What needs to be done → Each entry below is to be written out exactly, and the pictures are to be left out.

Records for processing →

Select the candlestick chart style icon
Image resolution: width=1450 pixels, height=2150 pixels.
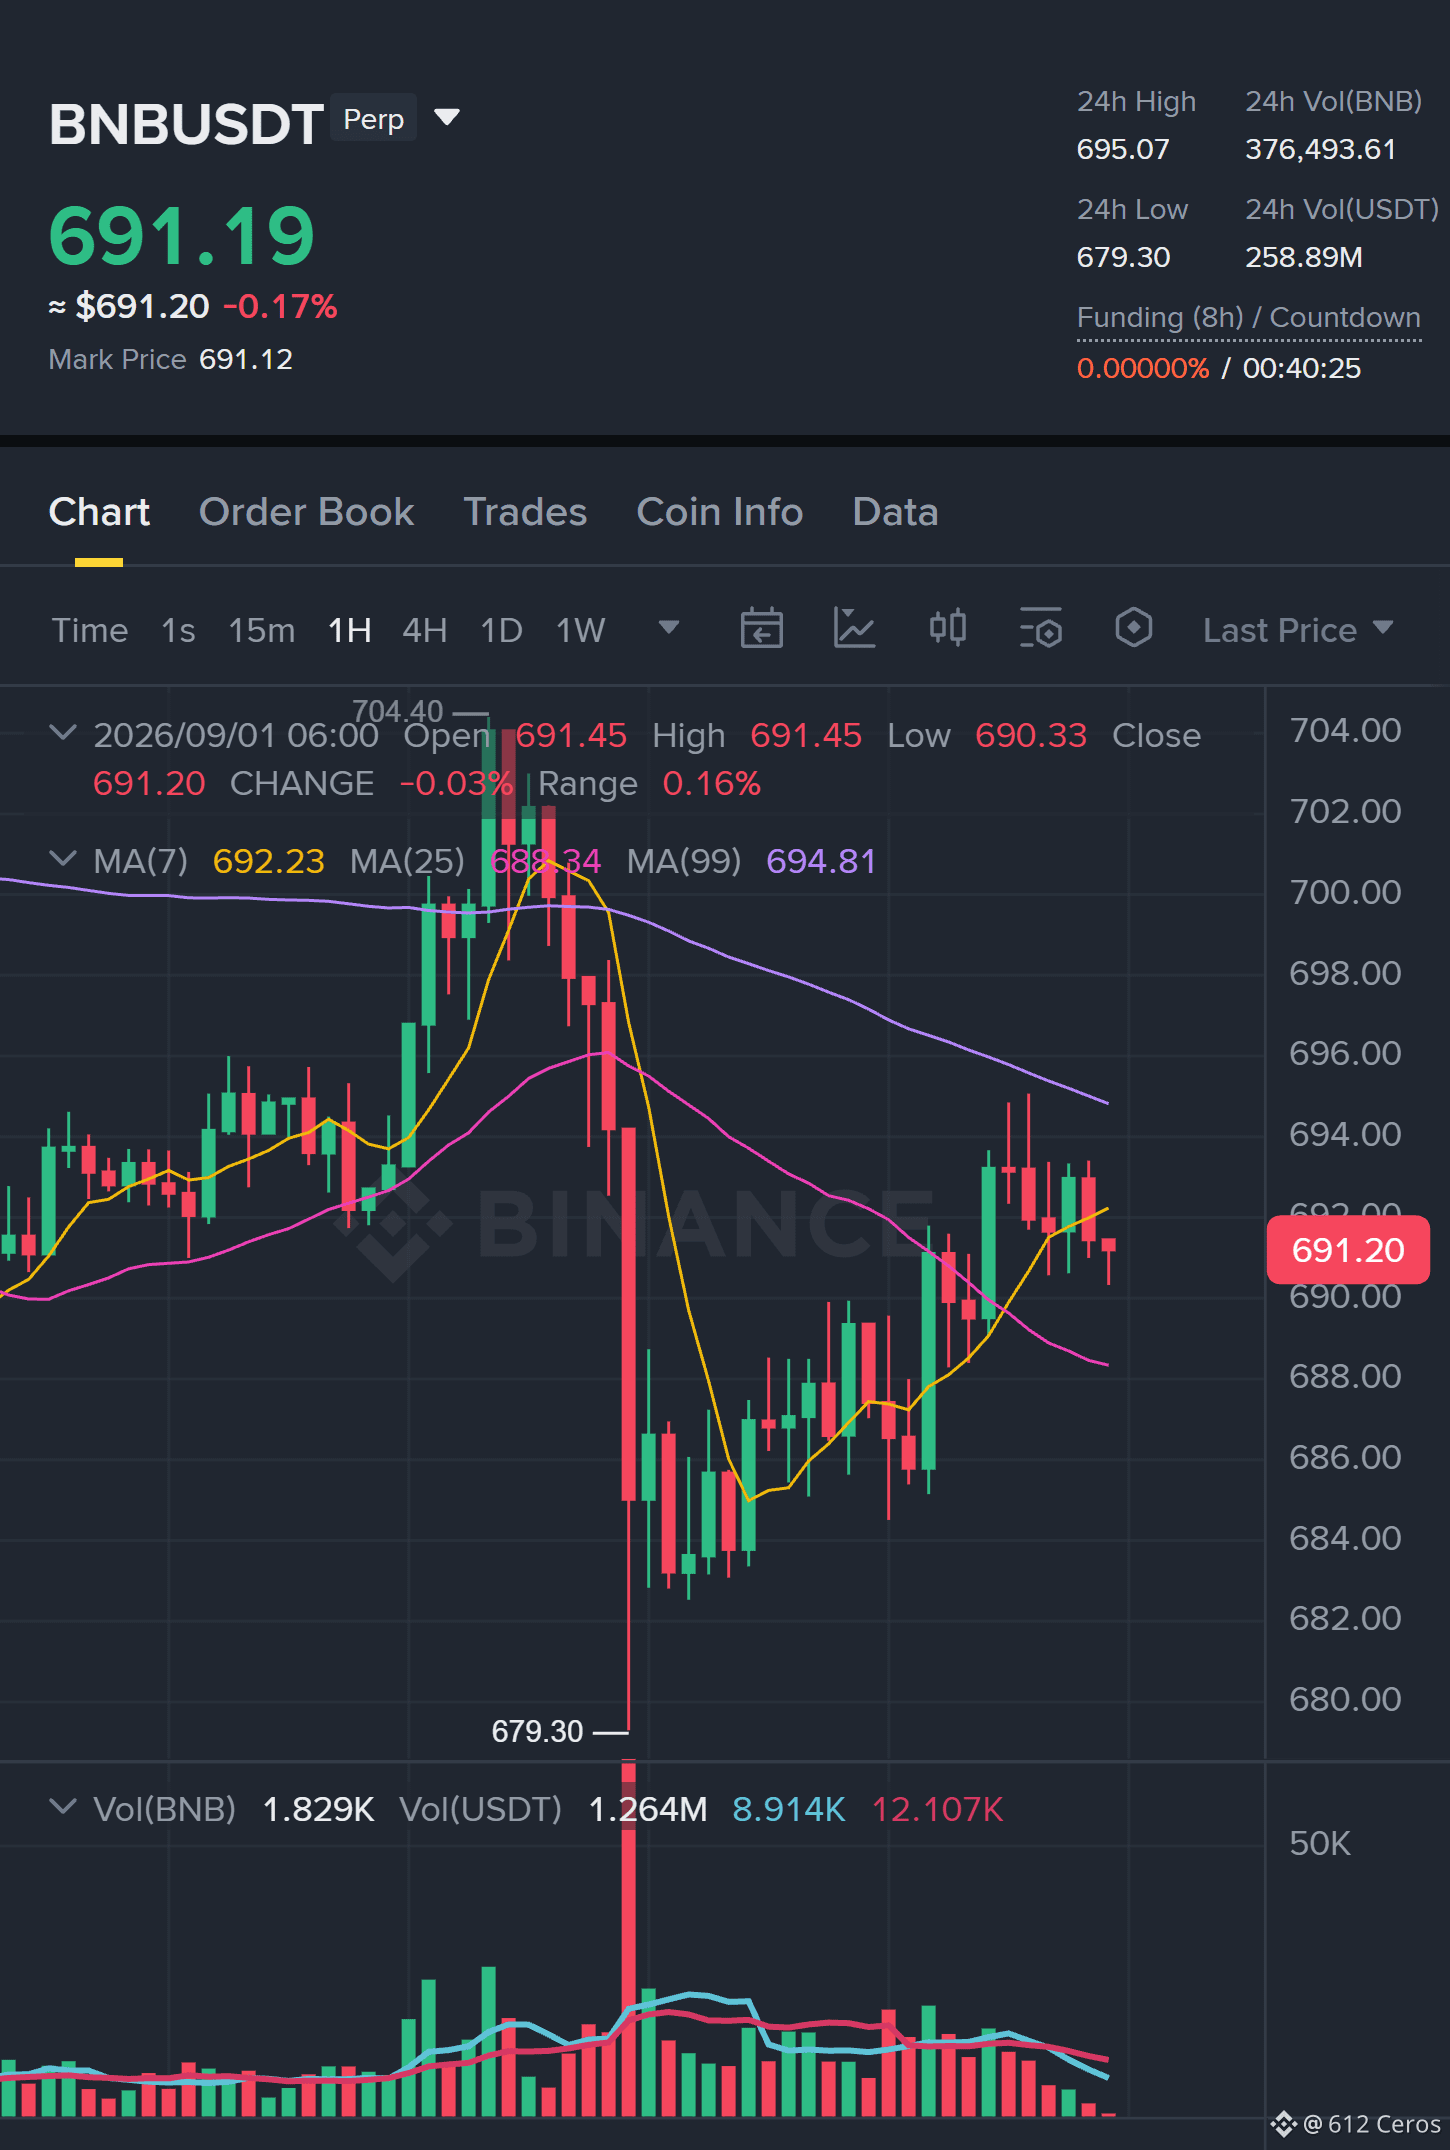(947, 628)
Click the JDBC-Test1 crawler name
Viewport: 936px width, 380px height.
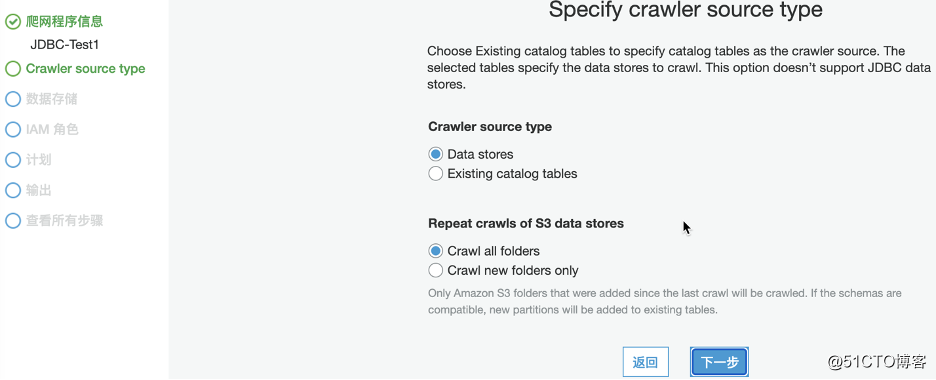pyautogui.click(x=64, y=45)
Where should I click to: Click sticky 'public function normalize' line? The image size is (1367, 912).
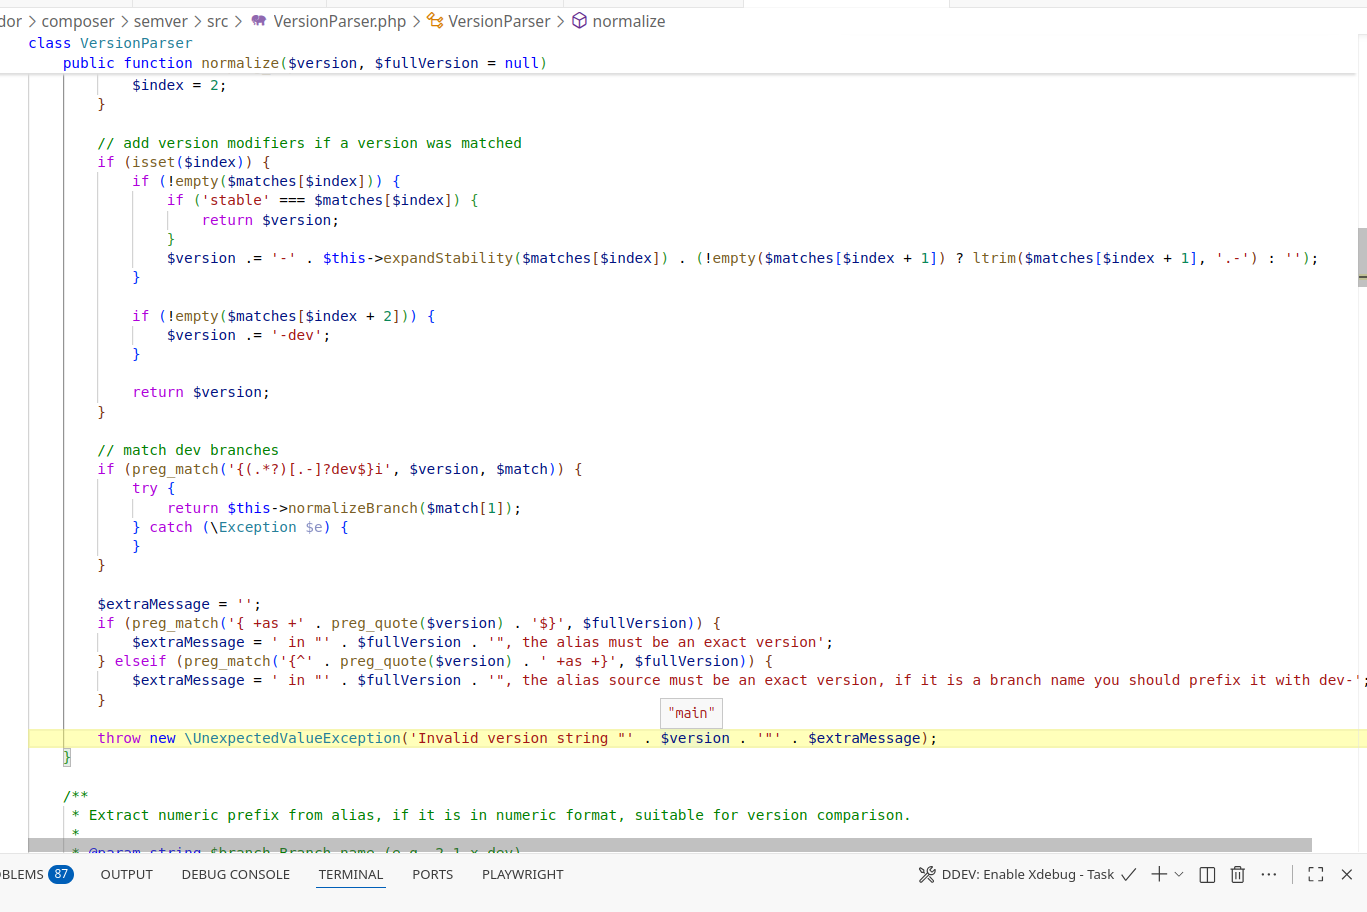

Completed task →
Select the candlestick chart style icon
Image resolution: width=1450 pixels, height=2150 pixels.
(947, 628)
Click the JDBC-Test1 crawler name
Viewport: 936px width, 380px height.
pyautogui.click(x=64, y=45)
Where should I click to: Click sticky 'public function normalize' line? The image size is (1367, 912).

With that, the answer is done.